Life Best Under Your Seat (COPY FOR YOUR RECORDS CFYR014) is a solo creation from Ferran Fages, who we have heard as one half of Cremaster and occasionally as part of the trio Atolón. This 36-minute electroacoustic piece is certainly one of the most minimal releases I’ve heard on this label, which is usually the go-to supplier if coarse and abrasive computer hacking music are part of your required intake. It might also be one of Fages’ most restrained and hard-to-hear works yet published, and given his general penchant for unobtrusive avant rumblings, that’s saying a mouthful. I admit I tend to lose patience with releases whose liner notes suggest I must rearrange my speakers / adjust volume accordingly / use or don’t use headphones etc., simply to appreciate the intended aural nuances, but Fages’ manipulated sinewaves here do eventually start to assert their presence in unexpected ways.

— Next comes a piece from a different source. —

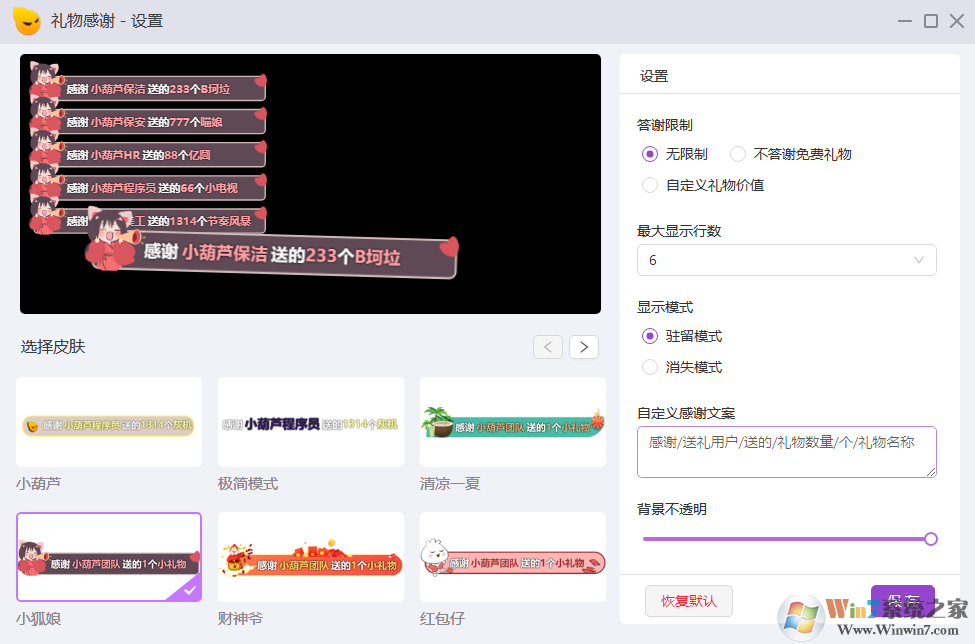Screen dimensions: 975x644
Task: Select the 红包仔 skin
Action: point(512,557)
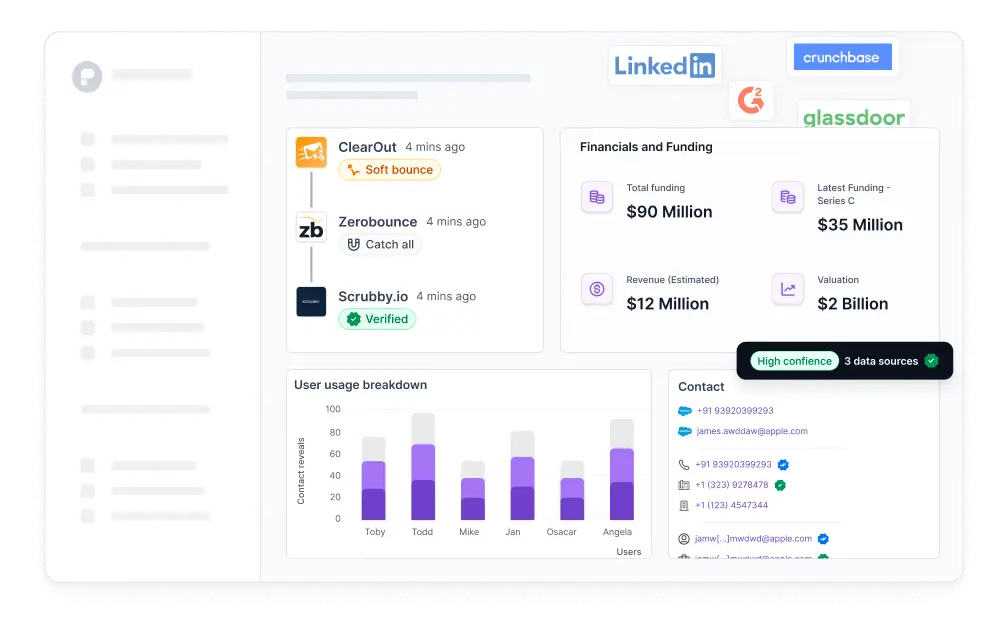Open the Crunchbase source badge

click(842, 58)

It’s surprising how slowed-down it all feels; Toshimaru Nakamura’s nervy feedback music from 12 years ago now seems almost like speedcore techno or grindcore punk in comparison. (09/08/2012)

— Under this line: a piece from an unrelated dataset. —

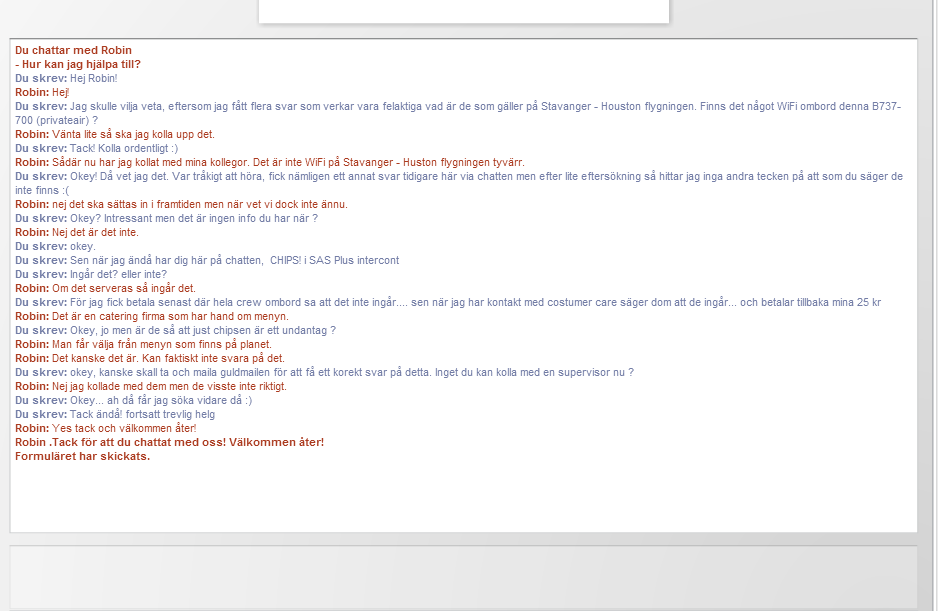Screen dimensions: 938x611
Task: Click the 'Hur kan jag hjälpa till?' greeting
Action: tap(78, 64)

Always a pleasure to hear from Miguel A. García, who often records as Xedh. I enjoy his very direct and sometimes quite noisy / primitive approach to manufacturing electronic music. On Cuculacanto (ESSENTIA MUNDI EM017), he has linked his sun-bronzed arms up with a Galician composer, Carlos Suárez. This award-winning electro-acousticician has also made a name for himself as an ethnomusicologist, and has transcribed a great deal of traditional / ethnic music from around the world. However, I would guess his heart belongs to South America, considering the amount of time he has spent in Venezuela, Chile, Peru, Brazil and Argentina, capturing whatever life-essences he may with his microphones and recasting them in his very evocative soundscapes. Even the title Cuculacanto is a direct reference to certain tribal cultures that he understands so well. In this context, it seems García is content to look up at his idol in admiration as he works in the orbit of the maestro. In his notes, he has nothing but praise for the strong artistic vision of Suárez, and considers his music a direct expression of the composer’s personality. García is another who likewise hews closely to his own personal expression in music. For this well-matched collaboration, little communication between the duo was apparently needed, and they were able to evolve the work in a near-subconscious manner. It’s an admirable artistic methodology, and the resulting music certainly has a distinct and palpable other-worldly reality, even when it sometimes feels slightly undefined and uncentred. The listener is returned to a primal state, meandering in concentric circles to the depths of unnamed caves and tunnels, while head spins in a haze of coca-leaf chewing. Allusive and trancey “ceremonial” sound art, which deliberately avoids being too specific about anything, and is extremely enjoyable and resonant.